I have come across a serialization issue in CUDA kernels where concurrent execution is expected. I an using cudaEvents as markers to track kernel executions.
In my experiments on concurrent kernels with multiple streams, we observed that using events on their respective streams causes concurrent kernels to get serialized.
The code below demonstrates this issue.
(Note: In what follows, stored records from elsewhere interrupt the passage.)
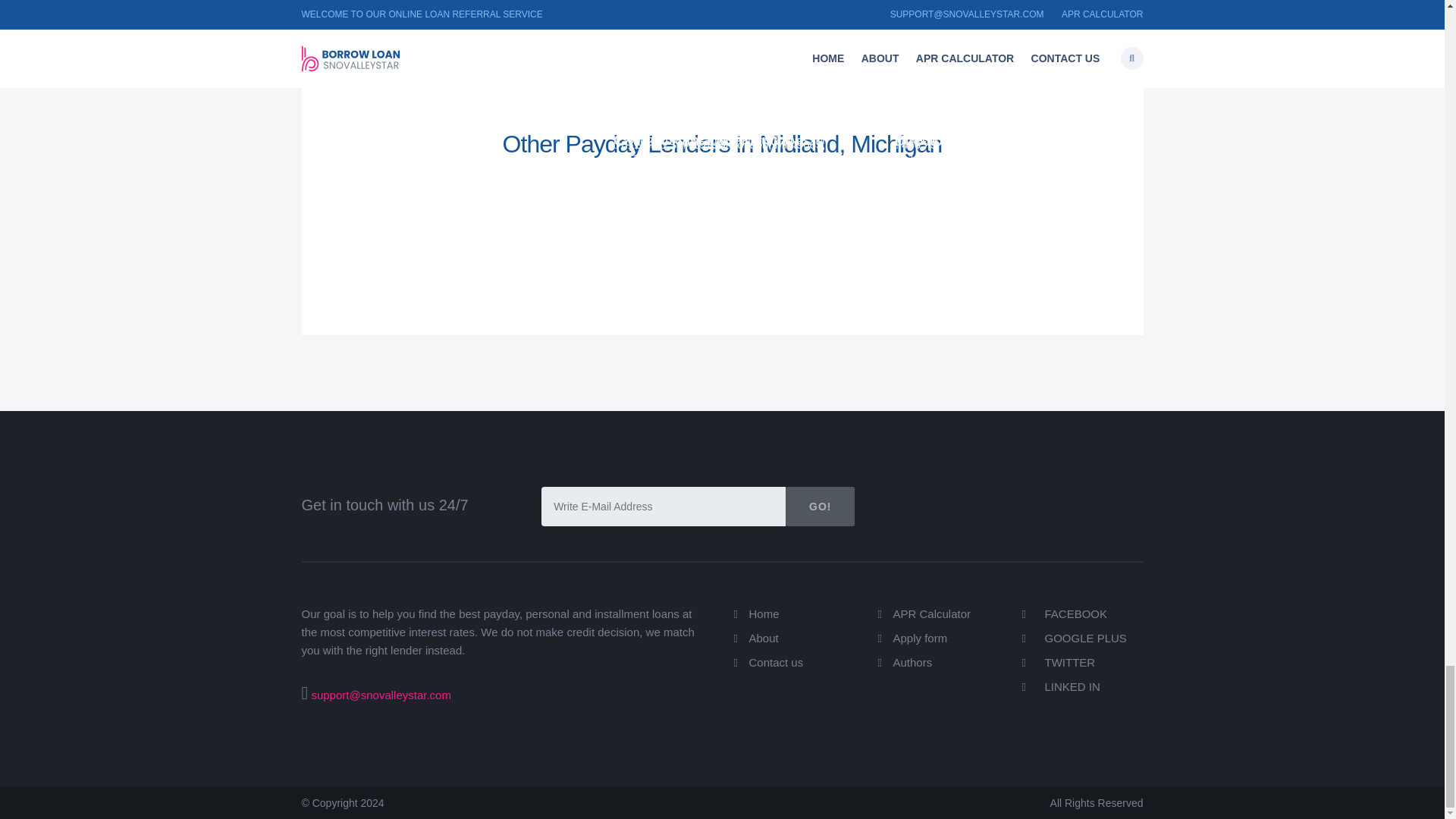
GreenStone Farm Credit Services (416, 84)
Horizon Bank (658, 117)
About (763, 637)
Contact us (776, 662)
Home (763, 613)
Lake Trust Credit Union (972, 117)
Cashco Inc (371, 139)
Mercantile Bank of Michigan (988, 94)
Top Flite Financial - Grand Rapids (702, 102)
Quik Cash (368, 135)
GO! (820, 506)
Catholic Vantage Financial (702, 139)
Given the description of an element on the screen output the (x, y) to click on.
I tested this on two different devices which have concurrent kernel execution capabilities listed below:
- Tesla C2070, Driver version 4.10, Runtime version 4.10, CUDA capability 2.0
- Tesla M2090, Driver version 4.10, Runtime version 4.10, CUDA capability 2.0
You can run the program with and w/o events by changing USE_EVENTS macro and you will observe the difference due to concurrent execution vs. serial execution.
#include<cuda.h>
#include<pthread.h>
#include<stdio.h>
#include<stdlib.h>
#include<stdint.h>
#define CUDA_SAFE_CALL( call) do { \
cudaError_t err = call; \
if( cudaSuccess != err) { \
fprintf(stderr, "Cuda error in call at file '%s' in line %i : %s.\n", \
__FILE__, __LINE__, cudaGetErrorString( err) ); \
exit(-1); \
} } while (0)
// Device code
__global__ void VecAdd(uint64_t len)
{
volatile int a;
for(uint64_t n = 0 ; n < len ; n ++)
a++;
return ;
}
#define USE_EVENTS
int
main(int argc, char *argv[])
{
cudaStream_t stream[2];
for(int i = 0 ; i < 2 ; i++)
CUDA_SAFE_CALL(cudaStreamCreate(&stream[i]));
#ifdef USE_EVENTS
cudaEvent_t e[4];
CUDA_SAFE_CALL(cudaEventCreate(&e[0]));
CUDA_SAFE_CALL(cudaEventCreate(&e[1]));
CUDA_SAFE_CALL(cudaEventRecord(e[0],stream[0]));
#endif
VecAdd<<<1, 32, 0, stream[0]>>>(0xfffffff);
#ifdef USE_EVENTS
CUDA_SAFE_CALL(cudaEventRecord(e[1],stream[0]));
#endif
#ifdef USE_EVENTS
CUDA_SAFE_CALL(cudaEventCreate(&e[2]));
CUDA_SAFE_CALL(cudaEventCreate(&e[3]));
CUDA_SAFE_CALL(cudaEventRecord(e[2],stream[1]));
#endif
VecAdd<<<1, 32, 0, stream[1]>>>(0xfffffff);
#ifdef USE_EVENTS
CUDA_SAFE_CALL(cudaEventRecord(e[3],stream[1]));
#endif
CUDA_SAFE_CALL(cudaDeviceSynchronize());
for(int i = 0 ; i < 2 ; i++)
CUDA_SAFE_CALL(cudaStreamDestroy(stream[i]));
return 0;
}
Any suggestions in why this might be happening and how to circumvent this serialization will be useful.